BY: LES LEBA (Email: lesleba@yahoo.com; 
Blog page: www.betternaijanow.com



Professor Charles Soludo, Governor of the Central Bank of Nigeria (CBN) revealed at the 11th Monetary Policy Forum in Abuja “that he was under intense pressure  (from the nation’s political leaders) to share Nigeria’s excess crude oil revenue”.  (Daily Independent 27/10/06 pg A4).   The value of annual revenue derivable from crude oil would increase or decrease according to the volume of oil, which we sell as well as the price at which we sell.  Thus, our revenue would move in response to various impacting factors such as wars, natural disasters in oil producing countries, or increase or decrease in consumption/demand patterns.

However, for the purpose of our national budget projections, only one price level is applicable.  To this end, the budget adopted the price of $35/barrel for an output of about 2.4 mbd for the year 2006 budget.  Although the projected output has not been met, the price of crude oil in the market has touched $80/barrel, and generally remained around an average of $60/barrel this year.   In this event, any revenue over and above the budget benchmark of $35/barrel is consolidated in an escrow account for subsequent disbursement to the three tiers of government who are the true owners of this additional revenue, described by the CBN as excess crude oil reserves which has propelled our national dollar savings to about $40bn today.  Indeed, the word ‘excess’ is a misnomer, as excess connotes a figure that is over and above a certain requirement; in other words, we cannot truly claim to have superfluous reserves at a time when all aspects of our social infrastructure cry out for urgent injection of funds to improve the lives of over 54% of our people who, according to official statistics live on less than $1/day.

In the light of the above, Nigerians may wonder why the CBN Governor would need to be pressurized to release more of our accumulated foreign reserves to ameliorate the welfare of our people and create a robust and dynamic environment for industrial and economic growth.  Indeed, constitutional adherents may even question the right of the CBN Governor to sit on money that in reality belongs to the people!  The fact that revenue exceeds a formal budget projection does not transfer right of ownership of the ‘surplus’ to the office of the CBN Governor!  

In this regard, the clamour and insistence by political leaders that the money be shared according to constitutional provisions may be in order.  On the other hand, as per the Daily Independent report, Prof.
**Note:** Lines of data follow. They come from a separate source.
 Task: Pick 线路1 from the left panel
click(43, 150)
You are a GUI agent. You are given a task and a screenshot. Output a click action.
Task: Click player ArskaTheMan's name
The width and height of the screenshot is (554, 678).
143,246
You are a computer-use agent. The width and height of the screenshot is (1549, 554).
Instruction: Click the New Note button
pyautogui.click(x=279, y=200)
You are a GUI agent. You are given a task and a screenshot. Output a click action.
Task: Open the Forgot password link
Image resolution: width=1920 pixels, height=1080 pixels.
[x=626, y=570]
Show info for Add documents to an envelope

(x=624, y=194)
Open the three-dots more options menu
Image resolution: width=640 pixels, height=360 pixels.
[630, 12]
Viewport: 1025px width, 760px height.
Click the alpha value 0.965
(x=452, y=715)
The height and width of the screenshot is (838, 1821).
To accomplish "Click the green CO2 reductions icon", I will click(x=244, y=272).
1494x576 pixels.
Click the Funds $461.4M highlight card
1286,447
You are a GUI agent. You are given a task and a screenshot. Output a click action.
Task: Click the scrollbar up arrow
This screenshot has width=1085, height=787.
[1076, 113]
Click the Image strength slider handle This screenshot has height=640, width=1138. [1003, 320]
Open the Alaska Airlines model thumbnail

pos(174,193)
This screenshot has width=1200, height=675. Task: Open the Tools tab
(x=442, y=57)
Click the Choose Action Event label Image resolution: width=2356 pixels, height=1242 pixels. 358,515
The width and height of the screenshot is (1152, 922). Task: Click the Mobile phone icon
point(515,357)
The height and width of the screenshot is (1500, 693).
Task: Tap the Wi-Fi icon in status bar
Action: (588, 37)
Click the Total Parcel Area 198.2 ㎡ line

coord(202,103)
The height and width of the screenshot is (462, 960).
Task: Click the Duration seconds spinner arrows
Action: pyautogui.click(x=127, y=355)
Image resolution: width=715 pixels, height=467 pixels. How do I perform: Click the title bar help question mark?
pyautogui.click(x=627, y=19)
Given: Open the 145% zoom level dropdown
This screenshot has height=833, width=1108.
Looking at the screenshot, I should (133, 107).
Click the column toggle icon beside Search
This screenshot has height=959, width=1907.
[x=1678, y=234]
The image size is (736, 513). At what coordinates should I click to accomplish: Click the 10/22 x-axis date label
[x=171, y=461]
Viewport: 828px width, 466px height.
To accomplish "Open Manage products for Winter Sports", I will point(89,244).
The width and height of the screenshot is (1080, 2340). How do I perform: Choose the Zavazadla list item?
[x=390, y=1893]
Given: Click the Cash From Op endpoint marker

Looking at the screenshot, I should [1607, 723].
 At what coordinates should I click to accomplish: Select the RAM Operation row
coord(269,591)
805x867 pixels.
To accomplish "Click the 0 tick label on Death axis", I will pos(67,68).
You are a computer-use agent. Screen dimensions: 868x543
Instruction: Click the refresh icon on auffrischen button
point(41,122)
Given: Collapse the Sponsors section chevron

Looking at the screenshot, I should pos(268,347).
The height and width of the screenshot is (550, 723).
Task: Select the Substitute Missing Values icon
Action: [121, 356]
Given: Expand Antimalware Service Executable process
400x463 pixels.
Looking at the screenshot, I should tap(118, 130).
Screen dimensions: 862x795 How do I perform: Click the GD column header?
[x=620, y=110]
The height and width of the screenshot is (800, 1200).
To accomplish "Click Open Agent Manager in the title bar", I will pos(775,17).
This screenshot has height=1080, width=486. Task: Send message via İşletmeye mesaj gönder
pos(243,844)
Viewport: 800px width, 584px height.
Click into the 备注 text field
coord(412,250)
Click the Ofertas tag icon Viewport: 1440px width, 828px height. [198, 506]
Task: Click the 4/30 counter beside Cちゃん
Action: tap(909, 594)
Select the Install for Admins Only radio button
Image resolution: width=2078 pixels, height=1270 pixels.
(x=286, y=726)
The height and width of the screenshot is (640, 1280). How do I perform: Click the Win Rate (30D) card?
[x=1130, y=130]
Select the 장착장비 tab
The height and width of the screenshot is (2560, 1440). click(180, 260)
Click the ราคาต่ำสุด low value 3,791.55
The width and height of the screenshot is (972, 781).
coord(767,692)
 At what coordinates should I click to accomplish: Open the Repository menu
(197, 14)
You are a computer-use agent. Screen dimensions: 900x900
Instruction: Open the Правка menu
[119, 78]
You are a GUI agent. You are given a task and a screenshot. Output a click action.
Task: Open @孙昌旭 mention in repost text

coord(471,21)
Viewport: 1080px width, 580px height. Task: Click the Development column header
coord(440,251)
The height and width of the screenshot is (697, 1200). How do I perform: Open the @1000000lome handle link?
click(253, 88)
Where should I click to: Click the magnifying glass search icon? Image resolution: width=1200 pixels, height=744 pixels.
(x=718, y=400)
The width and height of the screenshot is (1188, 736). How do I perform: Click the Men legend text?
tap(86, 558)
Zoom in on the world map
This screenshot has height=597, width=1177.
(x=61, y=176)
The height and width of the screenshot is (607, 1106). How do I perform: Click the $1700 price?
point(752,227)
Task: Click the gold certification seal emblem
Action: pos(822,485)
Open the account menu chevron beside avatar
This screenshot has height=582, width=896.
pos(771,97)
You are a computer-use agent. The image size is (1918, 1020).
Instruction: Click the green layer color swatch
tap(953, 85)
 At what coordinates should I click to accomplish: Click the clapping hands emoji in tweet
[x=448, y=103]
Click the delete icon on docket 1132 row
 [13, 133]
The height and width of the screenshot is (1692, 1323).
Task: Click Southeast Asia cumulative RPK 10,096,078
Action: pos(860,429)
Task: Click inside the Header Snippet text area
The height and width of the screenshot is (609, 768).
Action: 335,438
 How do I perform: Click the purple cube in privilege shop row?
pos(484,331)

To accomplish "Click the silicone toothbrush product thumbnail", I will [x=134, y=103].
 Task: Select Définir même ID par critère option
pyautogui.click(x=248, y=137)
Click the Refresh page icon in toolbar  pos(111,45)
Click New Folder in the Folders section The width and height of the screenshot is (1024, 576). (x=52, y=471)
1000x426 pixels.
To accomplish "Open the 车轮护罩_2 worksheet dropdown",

Soludo “warned that what the political leaders, especially governors were asking for would only worsen the liquidity over hang, which would lead to high inflation rate and make life more overbearing for Nigerians, if they have their way!”

Now, let us understand this correctly, there can be no doubt that there is urgent need for huge injection of capital to improve our infrastructure and improve the lives of our people, as Mr. President has spent most of the last seven years crisscrossing the globe for the very reason of encouraging foreign direct capital (which is generally also expressed in dollars – the same thing we have in abundance as reserves!) into Nigeria.  Meanwhile, Prof. Soludo regrets that most of the legitimate agitators for increased spending “had failed to appreciate the need to save for a rainy day!”  Pray, Mr. Governor, how can you justify such advice to a poverty-ravaged citizen, who can not feed properly or live a life of modest dignity to desist from spending part of his savings in the bank to plug his leaking roofs and provide good education and adequately support the health needs of his family!  If the multilateral statistics of the gross poverty level of the average Nigerian do not reach our CBN Governor’s table, then he can be forgiven for not knowing that the rainy day is already on us!

But, what really are the haunting fears of Prof. Soludo?   Well, the Prof. warned the Forum which comprised the MDs of banks that excess liquidity and high inflation, which will impact adversely on Nigerians would be the product of spending more of our reserves!  Now, let us examine why or how this excess liquidity (or excess cash in the system) originates.  The reality is that whenever the 85% of national revenue, which is derived from crude oil sales is unilaterally converted into naira by the CBN and paid into the bank accounts of the three tiers of government, the huge injection of a naira value in excess of N300bn every month creates a bloated cash base for the beneficiary banks, who can then multiply their credit to customers many times, over and above the actual cash injection with disastrous consequences for the price level, (inflation); as the huge cash/credit availability is not backed by actual direct productivity.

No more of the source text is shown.